MEDICATION ERROR CASE STUDY
The incident took place at General Hospital, a 500-bed tertiary care facility, where the patient, Mr. Smith, a 65-year-old male, was admitted for elective surgery to address a chronic orthopedic issue. Mr. Smith has a history of hypertension and diabetes, managed with a combination of antihypertensive and antidiabetic medications.
Mr. Smith was admitted to the hospital, and the nurse documented the patient’s home medications, including lisinopril (an ACE inhibitor) for hypertension and metformin for diabetes in the electronic health record system (EMR).
Mr. Smith underwent preoperative assessments, and the provider prescribed various medications to be administered preoperatively, including a prophylactic antibiotic, Amoxicillin 2 grams IV, once and the pain management drug, Oxycodone 5 mg PO q4h, for pain.

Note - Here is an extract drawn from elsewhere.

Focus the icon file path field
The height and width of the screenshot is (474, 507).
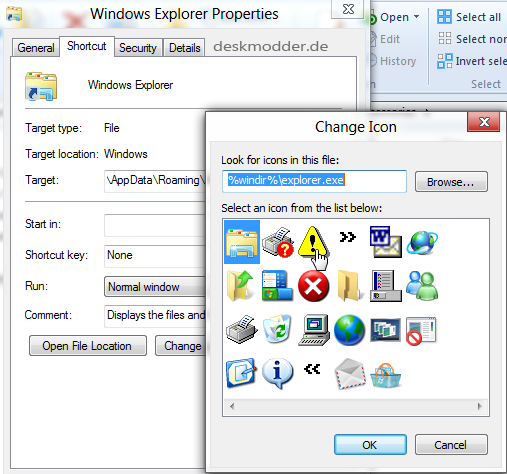[x=314, y=181]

These medications were entered into the hospital’s EMR. However, the provider did not complete the medication reconciliation process; thus, the lisinopril 10 mg PO per day and metformin 500 mg PO per day home medications were not included in the active list of medications. The pharmacy, unaware of the missing medications, dispensed the prescribed antibiotic and pain management drug.
The nursing staff received medication orders for prophylactic antibiotics and pain management.

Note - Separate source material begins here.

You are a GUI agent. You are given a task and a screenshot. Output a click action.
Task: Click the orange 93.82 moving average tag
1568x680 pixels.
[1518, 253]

However, the omission of lisinopril and metformin from the orders went unnoticed. The nurse administered the scheduled medications without cross-referencing with the patient’s pre-admission medications.
Postoperatively, Mr. Smith’s blood pressure began to rise, and his blood glucose levels were elevated. The nursing staff, recognizing the issue, investigated the patient’s medication history and discovered the oversight. The provider was contacted and ordered lisinopril 10 mg PO per day and metformin 500 mg PO per day in the EMR. The missing antihypertensive and antidiabetic medications were promptly administered to Mr. Smith.

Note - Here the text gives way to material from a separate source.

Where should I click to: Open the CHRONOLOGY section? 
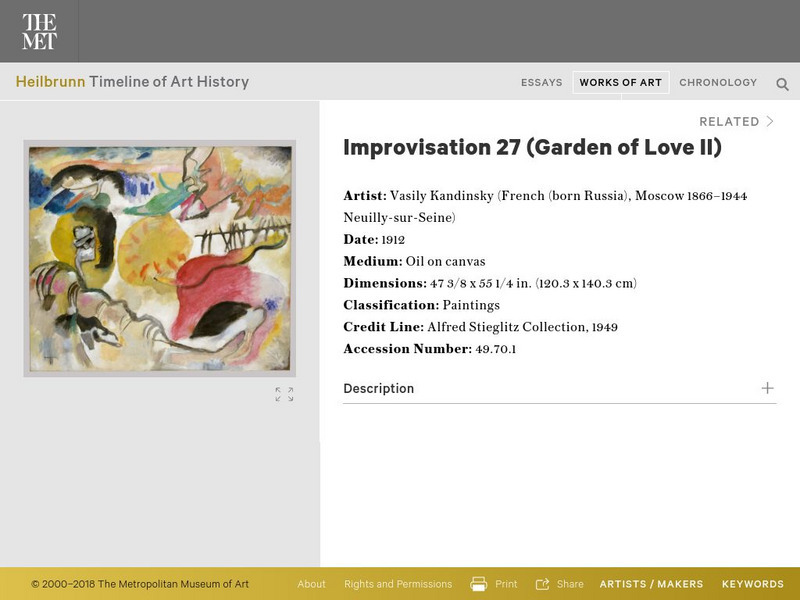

On the morning of the second postoperative day, the nurse responsible for Mr. Smith’s care mistakenly administered Oxycodone 10 mg instead of the prescribed 5 mg. Within an hour of receiving the higher dose of Oxycodone, Mr. Smith experienced a significant drop in blood pressure, leading to dizziness and lightheadedness. The nursing staff promptly identified the error when they noticed the unexpected change in vital signs during routine monitoring.